First, below is a snapshot of what a RIP-Seq "peak" region might look like. This data was from a well-known PRC2 RIP-Seq dataset included in the same paper that the RIP-Seq schematic diagram was taken from:

The reads occur mostly in exons (though you can't see that in this view) and are distributed over the length of both Tsix and Xist, both validated binding partners of PRC2. Though the identification of a binding site is not really possible from this data, the presence of reads distributed along relatively long stretches of the transcript increases confidence that the observed enrichment is not a technical artifact of alignment (or something similar).

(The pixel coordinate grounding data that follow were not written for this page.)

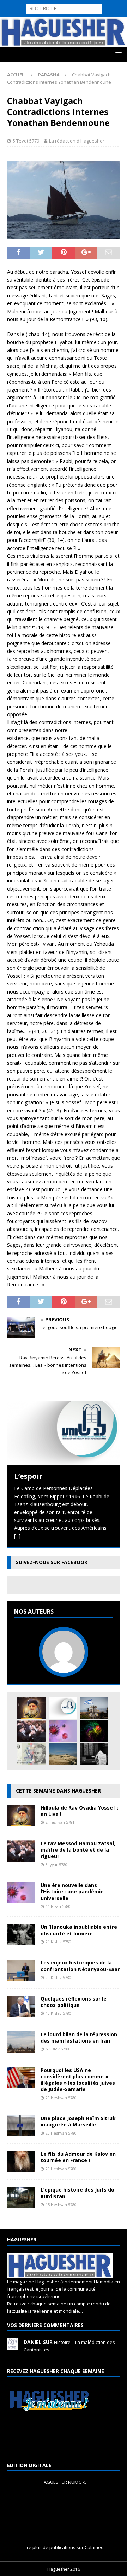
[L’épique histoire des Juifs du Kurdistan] (21, 2203)
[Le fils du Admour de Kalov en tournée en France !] (21, 2168)
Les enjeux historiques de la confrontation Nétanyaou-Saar (80, 1965)
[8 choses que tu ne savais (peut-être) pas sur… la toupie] (94, 1731)
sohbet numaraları (94, 35)
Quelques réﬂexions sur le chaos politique (74, 2001)
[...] (17, 1536)
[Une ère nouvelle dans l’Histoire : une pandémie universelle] (63, 1731)
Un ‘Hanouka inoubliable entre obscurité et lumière (79, 1930)
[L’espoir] (63, 1433)
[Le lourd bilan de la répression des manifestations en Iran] (21, 2048)
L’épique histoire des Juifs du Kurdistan (77, 2192)
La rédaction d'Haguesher (76, 141)
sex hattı (9, 27)
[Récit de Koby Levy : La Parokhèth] (94, 1754)
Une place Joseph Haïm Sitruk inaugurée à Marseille (78, 2121)
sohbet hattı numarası (25, 3)
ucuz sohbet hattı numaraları (59, 19)
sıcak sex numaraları (98, 27)
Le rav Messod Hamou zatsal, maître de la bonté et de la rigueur (78, 1849)
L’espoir (28, 1476)
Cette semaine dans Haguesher (58, 1790)
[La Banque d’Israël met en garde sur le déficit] (31, 1754)
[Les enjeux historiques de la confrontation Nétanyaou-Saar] (21, 1976)
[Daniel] (12, 2346)
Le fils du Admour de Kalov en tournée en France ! (78, 2157)
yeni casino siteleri (21, 51)
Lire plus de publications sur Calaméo (64, 2547)
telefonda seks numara (47, 27)
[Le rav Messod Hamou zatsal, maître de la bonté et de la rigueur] (31, 1731)
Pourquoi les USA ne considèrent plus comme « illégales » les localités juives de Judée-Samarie (78, 2080)
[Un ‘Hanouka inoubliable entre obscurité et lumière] (21, 1941)
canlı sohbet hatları (50, 35)
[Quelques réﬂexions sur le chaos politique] (21, 2012)
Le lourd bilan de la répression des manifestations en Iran (79, 2037)
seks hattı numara (72, 3)
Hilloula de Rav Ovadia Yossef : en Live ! (79, 1810)
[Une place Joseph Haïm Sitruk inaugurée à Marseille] (21, 2132)
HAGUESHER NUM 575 (64, 2482)
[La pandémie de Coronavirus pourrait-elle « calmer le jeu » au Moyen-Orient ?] (94, 1707)
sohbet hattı (107, 19)
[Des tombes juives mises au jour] (63, 1754)
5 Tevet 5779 (26, 141)
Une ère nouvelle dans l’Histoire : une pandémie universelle (72, 1891)
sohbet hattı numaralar (63, 11)
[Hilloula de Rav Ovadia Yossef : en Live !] (31, 1707)
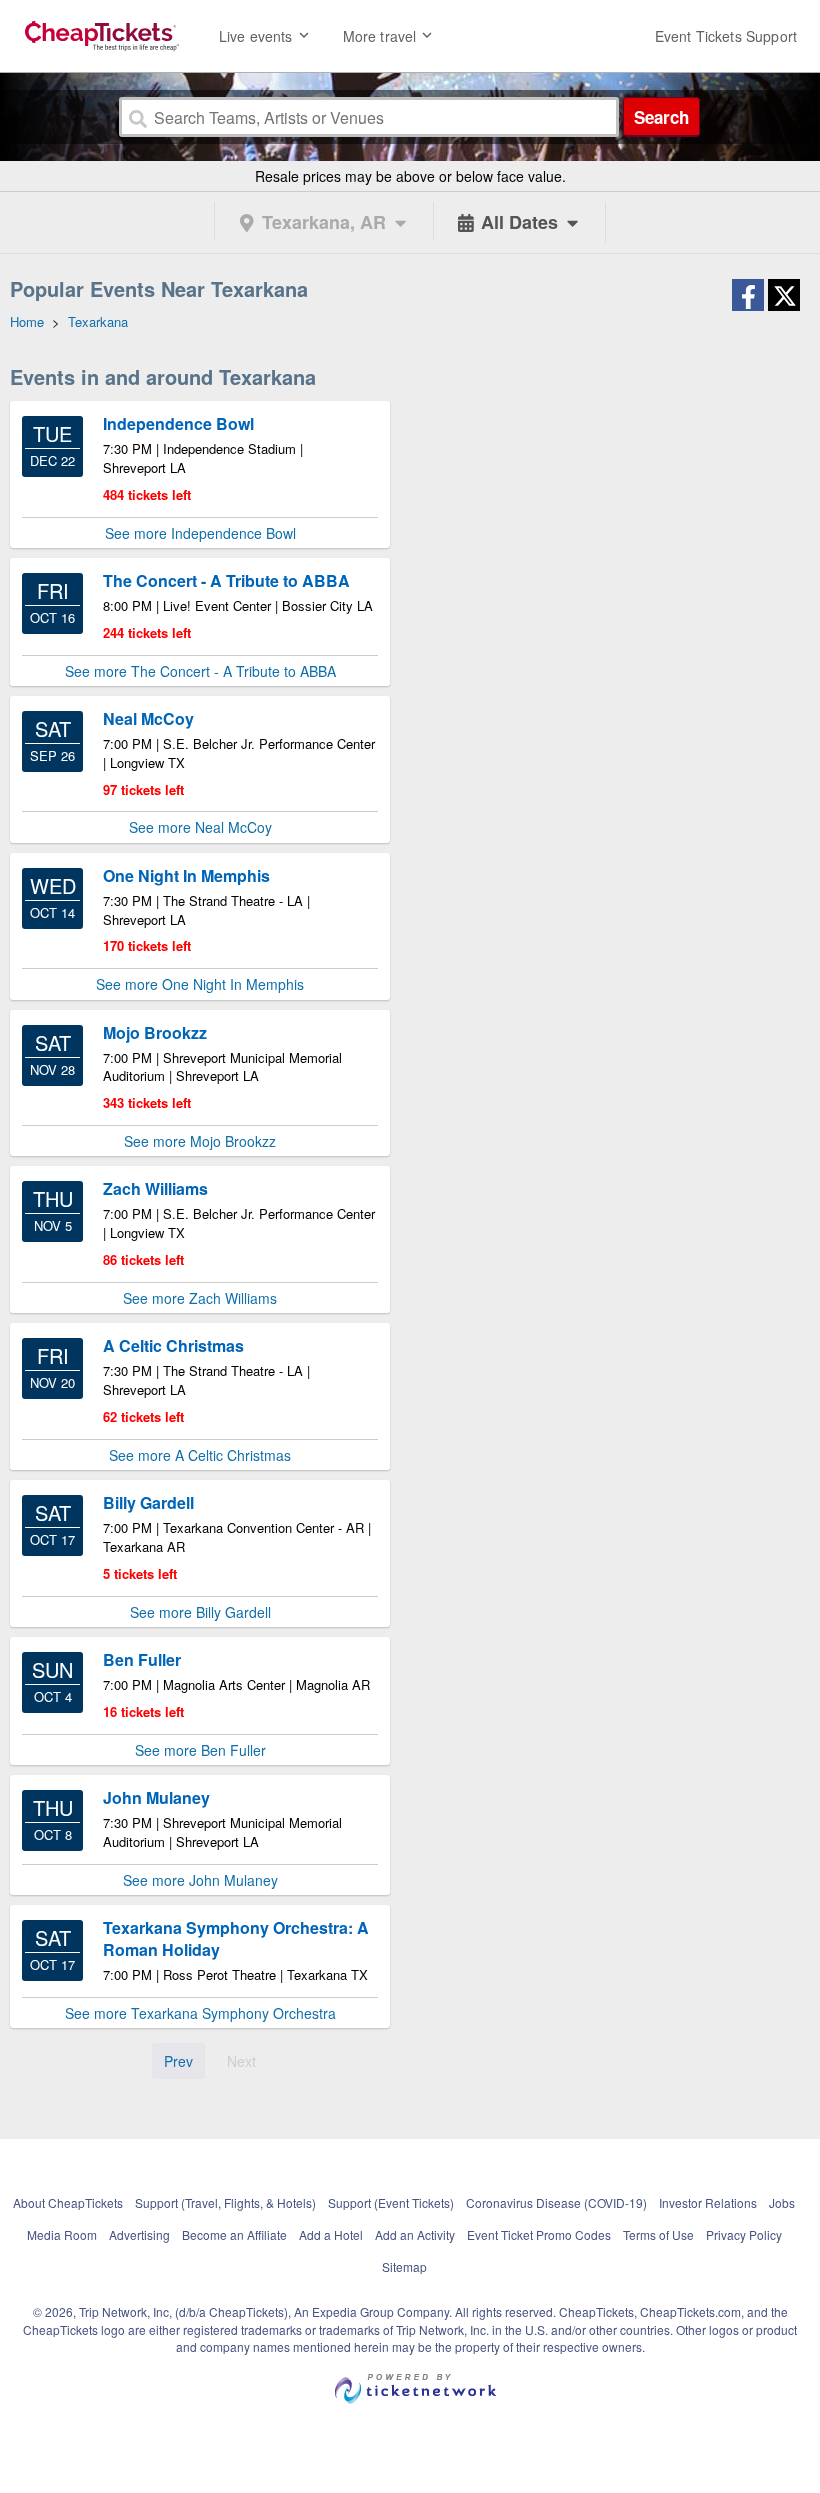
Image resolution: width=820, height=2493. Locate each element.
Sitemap (404, 2266)
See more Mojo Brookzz (200, 1141)
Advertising (139, 2234)
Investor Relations (708, 2202)
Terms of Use (658, 2234)
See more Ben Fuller (200, 1750)
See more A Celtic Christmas (200, 1455)
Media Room (62, 2234)
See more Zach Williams (200, 1298)
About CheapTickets (68, 2202)
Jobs (782, 2202)
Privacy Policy (744, 2234)
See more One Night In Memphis (200, 984)
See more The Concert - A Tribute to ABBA (200, 671)
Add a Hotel (331, 2234)
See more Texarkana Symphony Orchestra (200, 2013)
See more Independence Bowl (200, 533)
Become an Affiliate (234, 2234)
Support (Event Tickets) (391, 2202)
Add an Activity (415, 2234)
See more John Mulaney (200, 1880)
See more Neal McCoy (200, 827)
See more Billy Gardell (200, 1612)
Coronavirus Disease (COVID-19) (556, 2202)
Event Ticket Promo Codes (539, 2234)
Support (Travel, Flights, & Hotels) (225, 2202)
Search (661, 117)
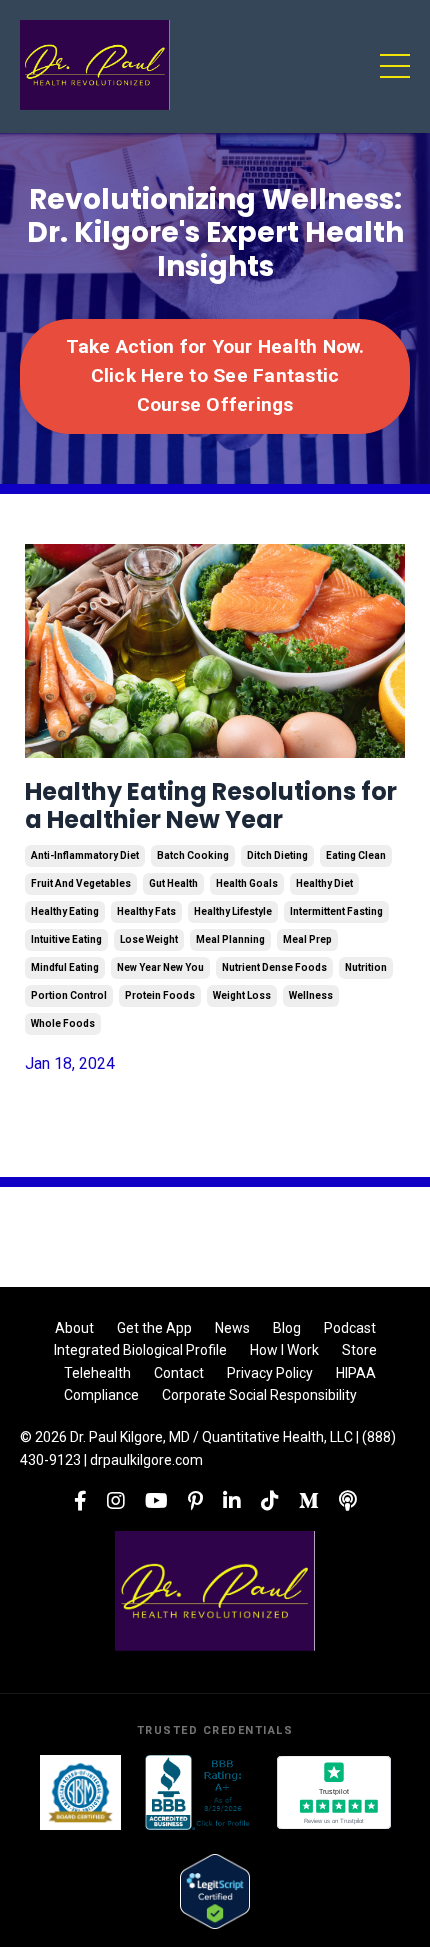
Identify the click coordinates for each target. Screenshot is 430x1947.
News (232, 1328)
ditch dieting (277, 855)
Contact (179, 1373)
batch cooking (193, 855)
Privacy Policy (270, 1373)
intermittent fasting (336, 911)
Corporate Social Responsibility (259, 1395)
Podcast (350, 1328)
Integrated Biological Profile (140, 1350)
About (74, 1328)
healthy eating (65, 911)
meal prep (307, 939)
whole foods (63, 1023)
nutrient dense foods (274, 967)
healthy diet (324, 883)
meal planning (230, 939)
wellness (311, 995)
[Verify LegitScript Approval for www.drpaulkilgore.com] (214, 1891)
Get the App (154, 1328)
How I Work (284, 1350)
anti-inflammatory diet (85, 855)
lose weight (149, 939)
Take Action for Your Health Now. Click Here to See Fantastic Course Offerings (215, 375)
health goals (247, 883)
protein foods (160, 995)
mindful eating (65, 967)
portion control (69, 995)
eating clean (356, 855)
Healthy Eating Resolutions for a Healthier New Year (211, 807)
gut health (173, 883)
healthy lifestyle (233, 911)
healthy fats (146, 911)
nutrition (366, 967)
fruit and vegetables (81, 883)
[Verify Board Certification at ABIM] (80, 1792)
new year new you (160, 967)
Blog (287, 1328)
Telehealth (97, 1373)
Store (359, 1350)
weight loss (242, 995)
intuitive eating (66, 939)
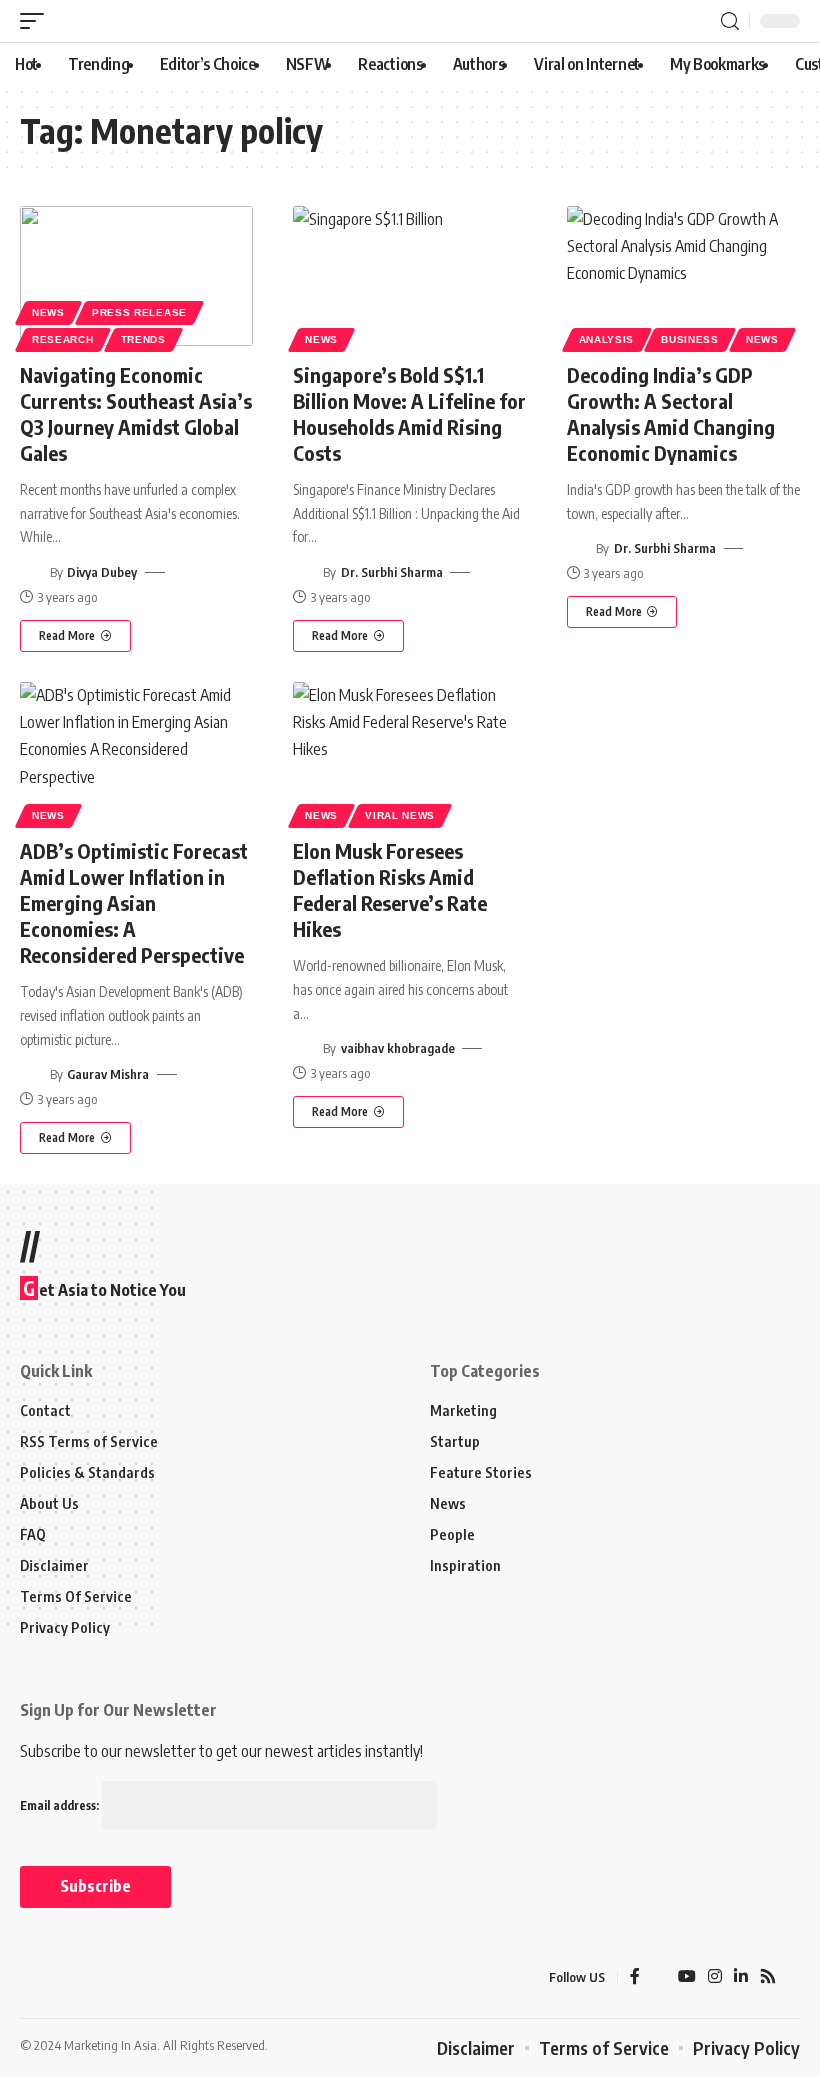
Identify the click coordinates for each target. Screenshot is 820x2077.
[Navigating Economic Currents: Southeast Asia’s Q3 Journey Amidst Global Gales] (136, 276)
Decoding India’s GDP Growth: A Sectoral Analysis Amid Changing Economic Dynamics (671, 413)
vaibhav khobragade (398, 1048)
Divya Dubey (102, 572)
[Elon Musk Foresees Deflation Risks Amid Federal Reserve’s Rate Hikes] (409, 752)
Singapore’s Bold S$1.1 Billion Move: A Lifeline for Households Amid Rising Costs (409, 413)
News (48, 312)
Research (63, 339)
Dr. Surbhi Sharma (392, 572)
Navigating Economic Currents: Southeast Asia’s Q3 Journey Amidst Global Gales (136, 413)
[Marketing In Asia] (64, 1978)
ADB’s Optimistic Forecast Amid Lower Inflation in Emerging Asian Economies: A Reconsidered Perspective (134, 902)
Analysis (607, 339)
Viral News (400, 815)
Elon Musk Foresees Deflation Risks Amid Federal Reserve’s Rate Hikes (390, 889)
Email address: (61, 1805)
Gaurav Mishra (108, 1074)
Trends (143, 339)
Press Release (139, 312)
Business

In a CLIP or PAR-CLIP experiment, this "peak" would look quite different, something like this:

Figure from Hafner M, Lianoglou S, Tuschl T, Betel D. Genome-wide identification of miRNA targets by PAR-CLIP. Methods. 2012;58(2):94-105.
Data from Lipchina I, Elkabetz Y, Hafner M, et al. Genome-wide identification of microRNA targets in human ES cells reveals a role for miR-302 in modulating BMP response. Genes Dev. 2011;25(20):2173-86.

This is a peak from an Ago2 PAR-CLIP experiment in human embryonic stem cells. The bars indicate the read count at each position, where red indicates a matching base and yellow indicates a mismatching base. As the scale bar indicates, libraries with extensive digestion ("footprinting"), traceable mutations, and known motifs allow the discovery of extremely narrow target sites at base pair resolution. Those additional criteria also help filter out false positives, which short RNA libraries are susceptible to since filtering for PCR duplicates is complicated by the expectation of low-complexity read distributions.